Riven miliknya, penguasa sekolah, tentu membuatnya yakin diri.

Memasuki loading screen, Wang Yao sempat tertegun. Bukan karena Song Ziqiang memakai skin “Championship Riven”, tapi karena ia membawa spell summoner Exhaust dan Ignite...

Sementara Wang Yao hanya membawa spell umum: Ignite dan Flash.

“Kau keterlaluan juga!” Ruolan tak tahan menegur. “Solo kok bawa dua spell itu, tidak adil!”

Meski Ruolan belum pernah main ranked, ia tahu, dua spell yang dibawa Song Ziqiang sangat efektif dalam solo.

“Apa yang tidak adil?” Song Ziqiang terkekeh, “Aturan solo tak mengatur spell apa yang boleh dibawa.”

Wajah Ruolan memerah menahan marah, tapi ia tak bisa membantah. Benar, aturan solo memang tak mengatur spell apa yang boleh dibawa—apa lagi yang bisa ia lakukan?

Wang Yao hanya diam seribu bahasa.

Permainan pun dimulai. Wang Yao membeli Doran Sword dan satu potion, lalu melangkah ke lane.

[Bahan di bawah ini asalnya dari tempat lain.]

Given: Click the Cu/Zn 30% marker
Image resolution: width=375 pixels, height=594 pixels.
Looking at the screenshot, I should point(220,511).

“Lane mana?” tanya Song Ziqiang.

“Top lane saja, Riven biasanya memang di top,” jawab Wang Yao.

“Baik.” Song Ziqiang membeli Long Sword dan tiga potion, lalu menuju lane.

“Kak Qiang, dia keluar base pakai Doran Sword,” anak buahnya melapor sambil tertawa, “Main Riven di depan Kak Qiang saja sudah nekat, berani-beraninya pula keluar pakai Doran Sword, kepercayaan dirinya kebangetan.”

“Tenang, sebentar lagi dia akan sadar diri,” Song Ziqiang menepukkan abu rokok.